• [Collected data entries]:
....................

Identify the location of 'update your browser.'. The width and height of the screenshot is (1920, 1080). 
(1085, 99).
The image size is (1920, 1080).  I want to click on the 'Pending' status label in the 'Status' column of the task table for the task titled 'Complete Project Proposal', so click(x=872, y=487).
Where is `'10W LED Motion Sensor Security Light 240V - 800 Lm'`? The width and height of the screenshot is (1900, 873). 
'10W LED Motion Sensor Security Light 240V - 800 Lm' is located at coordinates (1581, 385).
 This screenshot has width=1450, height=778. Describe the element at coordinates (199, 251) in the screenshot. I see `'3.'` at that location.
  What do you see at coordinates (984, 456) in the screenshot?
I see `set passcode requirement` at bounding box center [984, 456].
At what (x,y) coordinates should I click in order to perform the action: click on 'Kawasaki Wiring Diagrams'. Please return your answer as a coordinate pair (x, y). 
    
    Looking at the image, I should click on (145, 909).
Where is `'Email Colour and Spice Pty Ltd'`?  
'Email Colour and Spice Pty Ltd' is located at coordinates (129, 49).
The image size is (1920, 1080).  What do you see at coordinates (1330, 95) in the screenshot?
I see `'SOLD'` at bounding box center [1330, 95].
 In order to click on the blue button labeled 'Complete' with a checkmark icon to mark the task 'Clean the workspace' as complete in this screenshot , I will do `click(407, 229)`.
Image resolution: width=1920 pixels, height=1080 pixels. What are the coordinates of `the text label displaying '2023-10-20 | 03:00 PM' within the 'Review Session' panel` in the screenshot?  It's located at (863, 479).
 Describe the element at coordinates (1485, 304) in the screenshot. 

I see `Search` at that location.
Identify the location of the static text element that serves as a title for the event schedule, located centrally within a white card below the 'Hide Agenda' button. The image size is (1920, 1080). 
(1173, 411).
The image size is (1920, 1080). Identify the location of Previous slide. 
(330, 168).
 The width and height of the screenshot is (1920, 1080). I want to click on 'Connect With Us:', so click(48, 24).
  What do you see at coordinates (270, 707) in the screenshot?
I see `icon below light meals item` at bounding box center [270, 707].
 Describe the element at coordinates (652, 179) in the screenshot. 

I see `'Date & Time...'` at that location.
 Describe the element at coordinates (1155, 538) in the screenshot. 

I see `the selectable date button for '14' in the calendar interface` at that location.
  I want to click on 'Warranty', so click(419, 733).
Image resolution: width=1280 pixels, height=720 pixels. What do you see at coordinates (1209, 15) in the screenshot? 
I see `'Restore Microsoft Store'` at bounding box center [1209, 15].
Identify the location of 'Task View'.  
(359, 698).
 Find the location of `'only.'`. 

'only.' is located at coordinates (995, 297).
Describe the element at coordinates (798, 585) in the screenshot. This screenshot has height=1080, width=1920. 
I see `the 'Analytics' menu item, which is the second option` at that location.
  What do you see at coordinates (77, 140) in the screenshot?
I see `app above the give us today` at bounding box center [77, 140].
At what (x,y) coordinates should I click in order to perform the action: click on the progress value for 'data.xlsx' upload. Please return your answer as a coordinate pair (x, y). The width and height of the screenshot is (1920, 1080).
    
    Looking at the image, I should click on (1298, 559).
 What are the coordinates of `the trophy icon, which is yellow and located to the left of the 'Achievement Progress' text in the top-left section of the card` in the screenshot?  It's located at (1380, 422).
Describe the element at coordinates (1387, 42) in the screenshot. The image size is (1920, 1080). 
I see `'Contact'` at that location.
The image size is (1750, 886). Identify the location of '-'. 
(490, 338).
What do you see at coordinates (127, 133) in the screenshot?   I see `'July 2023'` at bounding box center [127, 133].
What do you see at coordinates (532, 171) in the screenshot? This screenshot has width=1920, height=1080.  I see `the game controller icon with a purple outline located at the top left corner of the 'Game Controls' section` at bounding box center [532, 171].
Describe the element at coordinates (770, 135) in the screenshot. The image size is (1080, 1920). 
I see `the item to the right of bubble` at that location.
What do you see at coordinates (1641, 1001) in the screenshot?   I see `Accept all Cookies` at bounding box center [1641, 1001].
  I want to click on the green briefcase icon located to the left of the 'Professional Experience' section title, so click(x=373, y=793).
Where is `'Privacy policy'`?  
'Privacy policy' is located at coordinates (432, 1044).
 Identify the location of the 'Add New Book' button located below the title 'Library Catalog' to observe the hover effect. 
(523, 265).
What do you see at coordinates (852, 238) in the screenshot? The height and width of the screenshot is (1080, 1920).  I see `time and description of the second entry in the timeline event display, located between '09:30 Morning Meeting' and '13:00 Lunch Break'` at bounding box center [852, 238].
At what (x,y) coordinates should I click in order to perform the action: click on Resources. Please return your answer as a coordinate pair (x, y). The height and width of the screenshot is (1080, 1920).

....................

• [What you should do]: Reproduce every one of the records above word for word, keeping each line as it stands.

• [Full output]:
Identify the location of 'update your browser.'. The width and height of the screenshot is (1920, 1080). 
(1085, 99).
The image size is (1920, 1080).  I want to click on the 'Pending' status label in the 'Status' column of the task table for the task titled 'Complete Project Proposal', so click(x=872, y=487).
Where is `'10W LED Motion Sensor Security Light 240V - 800 Lm'`? The width and height of the screenshot is (1900, 873). 
'10W LED Motion Sensor Security Light 240V - 800 Lm' is located at coordinates (1581, 385).
 This screenshot has width=1450, height=778. Describe the element at coordinates (199, 251) in the screenshot. I see `'3.'` at that location.
  What do you see at coordinates (984, 456) in the screenshot?
I see `set passcode requirement` at bounding box center [984, 456].
At what (x,y) coordinates should I click in order to perform the action: click on 'Kawasaki Wiring Diagrams'. Please return your answer as a coordinate pair (x, y). 
    
    Looking at the image, I should click on (145, 909).
Where is `'Email Colour and Spice Pty Ltd'`?  
'Email Colour and Spice Pty Ltd' is located at coordinates (129, 49).
The image size is (1920, 1080).  What do you see at coordinates (1330, 95) in the screenshot?
I see `'SOLD'` at bounding box center [1330, 95].
 In order to click on the blue button labeled 'Complete' with a checkmark icon to mark the task 'Clean the workspace' as complete in this screenshot , I will do `click(407, 229)`.
Image resolution: width=1920 pixels, height=1080 pixels. What are the coordinates of `the text label displaying '2023-10-20 | 03:00 PM' within the 'Review Session' panel` in the screenshot?  It's located at (863, 479).
 Describe the element at coordinates (1485, 304) in the screenshot. 

I see `Search` at that location.
Identify the location of the static text element that serves as a title for the event schedule, located centrally within a white card below the 'Hide Agenda' button. The image size is (1920, 1080). 
(1173, 411).
The image size is (1920, 1080). Identify the location of Previous slide. 
(330, 168).
 The width and height of the screenshot is (1920, 1080). I want to click on 'Connect With Us:', so click(48, 24).
  What do you see at coordinates (270, 707) in the screenshot?
I see `icon below light meals item` at bounding box center [270, 707].
 Describe the element at coordinates (652, 179) in the screenshot. 

I see `'Date & Time...'` at that location.
 Describe the element at coordinates (1155, 538) in the screenshot. 

I see `the selectable date button for '14' in the calendar interface` at that location.
  I want to click on 'Warranty', so click(419, 733).
Image resolution: width=1280 pixels, height=720 pixels. What do you see at coordinates (1209, 15) in the screenshot? 
I see `'Restore Microsoft Store'` at bounding box center [1209, 15].
Identify the location of 'Task View'.  
(359, 698).
 Find the location of `'only.'`. 

'only.' is located at coordinates (995, 297).
Describe the element at coordinates (798, 585) in the screenshot. This screenshot has height=1080, width=1920. 
I see `the 'Analytics' menu item, which is the second option` at that location.
  What do you see at coordinates (77, 140) in the screenshot?
I see `app above the give us today` at bounding box center [77, 140].
At what (x,y) coordinates should I click in order to perform the action: click on the progress value for 'data.xlsx' upload. Please return your answer as a coordinate pair (x, y). The width and height of the screenshot is (1920, 1080).
    
    Looking at the image, I should click on (1298, 559).
 What are the coordinates of `the trophy icon, which is yellow and located to the left of the 'Achievement Progress' text in the top-left section of the card` in the screenshot?  It's located at (1380, 422).
Describe the element at coordinates (1387, 42) in the screenshot. The image size is (1920, 1080). 
I see `'Contact'` at that location.
The image size is (1750, 886). Identify the location of '-'. 
(490, 338).
What do you see at coordinates (127, 133) in the screenshot?   I see `'July 2023'` at bounding box center [127, 133].
What do you see at coordinates (532, 171) in the screenshot? This screenshot has width=1920, height=1080.  I see `the game controller icon with a purple outline located at the top left corner of the 'Game Controls' section` at bounding box center [532, 171].
Describe the element at coordinates (770, 135) in the screenshot. The image size is (1080, 1920). 
I see `the item to the right of bubble` at that location.
What do you see at coordinates (1641, 1001) in the screenshot?   I see `Accept all Cookies` at bounding box center [1641, 1001].
  I want to click on the green briefcase icon located to the left of the 'Professional Experience' section title, so click(x=373, y=793).
Where is `'Privacy policy'`?  
'Privacy policy' is located at coordinates (432, 1044).
 Identify the location of the 'Add New Book' button located below the title 'Library Catalog' to observe the hover effect. 
(523, 265).
What do you see at coordinates (852, 238) in the screenshot? The height and width of the screenshot is (1080, 1920).  I see `time and description of the second entry in the timeline event display, located between '09:30 Morning Meeting' and '13:00 Lunch Break'` at bounding box center [852, 238].
At what (x,y) coordinates should I click in order to perform the action: click on Resources. Please return your answer as a coordinate pair (x, y). The height and width of the screenshot is (1080, 1920).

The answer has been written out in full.